Et justement, cette année ne s’annonce pas facile. Les années précédentes, j’ai souvent transformé mon NaNo, entièrement ou partiellement, en NaNo de traduction plutôt que NaNo d’écriture. Mais comme depuis quelques mois, la traduction/correction est devenue mon activité à temps plein, il me semble que ce serait un peu « tricher » que de continuer à faire ça. Je veux dire, traduire 50K par mois est désormais quelque chose que je fais couramment, donc ça n’est plus vraiment un challenge.

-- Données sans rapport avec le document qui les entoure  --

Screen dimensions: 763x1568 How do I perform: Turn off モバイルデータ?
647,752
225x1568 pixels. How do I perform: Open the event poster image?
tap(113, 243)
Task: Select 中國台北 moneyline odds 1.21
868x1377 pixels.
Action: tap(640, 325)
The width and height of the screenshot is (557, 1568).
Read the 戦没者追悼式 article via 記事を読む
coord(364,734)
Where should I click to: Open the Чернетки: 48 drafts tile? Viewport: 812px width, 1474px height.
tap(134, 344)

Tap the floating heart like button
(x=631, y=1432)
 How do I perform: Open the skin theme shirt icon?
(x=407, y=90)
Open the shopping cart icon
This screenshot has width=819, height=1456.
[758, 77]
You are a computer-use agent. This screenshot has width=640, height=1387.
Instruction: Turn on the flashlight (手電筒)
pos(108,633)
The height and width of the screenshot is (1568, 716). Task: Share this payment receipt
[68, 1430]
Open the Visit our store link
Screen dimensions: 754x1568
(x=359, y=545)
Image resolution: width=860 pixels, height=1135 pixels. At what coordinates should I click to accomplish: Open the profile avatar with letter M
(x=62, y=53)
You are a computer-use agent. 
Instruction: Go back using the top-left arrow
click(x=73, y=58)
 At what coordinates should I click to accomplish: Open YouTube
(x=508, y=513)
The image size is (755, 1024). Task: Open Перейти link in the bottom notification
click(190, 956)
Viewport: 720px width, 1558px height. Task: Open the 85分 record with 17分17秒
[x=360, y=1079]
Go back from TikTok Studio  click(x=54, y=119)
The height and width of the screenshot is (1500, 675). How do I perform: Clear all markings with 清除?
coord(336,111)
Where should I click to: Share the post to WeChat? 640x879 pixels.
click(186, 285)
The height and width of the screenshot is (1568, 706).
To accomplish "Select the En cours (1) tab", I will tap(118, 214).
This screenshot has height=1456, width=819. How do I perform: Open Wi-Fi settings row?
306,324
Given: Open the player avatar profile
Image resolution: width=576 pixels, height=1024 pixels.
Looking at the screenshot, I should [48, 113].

Et donc pour cette année, mon objectif ultime serait qu’à côté de mon planning de traduction déjà bien chargé, j’écrive 50K sur mes projets à moi.
Sinon, je réfléchis à une façon de « convertir » mes mots traduits pour que ça garde un côté challenge. Mettons que traduire soit trois fois plus « facile » (c’est pas exactement le bon mot, mais bon) pour moi que d’écrire, on pourrait se dire que 3K traduits valent 1K écrit.

Et hier, j’ai précisément traduit 3K et écrit 690 mots. Donc si on fait 3000/3+690, on arrive à 1690, un peu plus que les 1667 mots par jour réglementaires. Oui, c’est des calculs d’apothicaire. Mais tant que ça me permet de rester motivée et productive, c’est ça qui compte.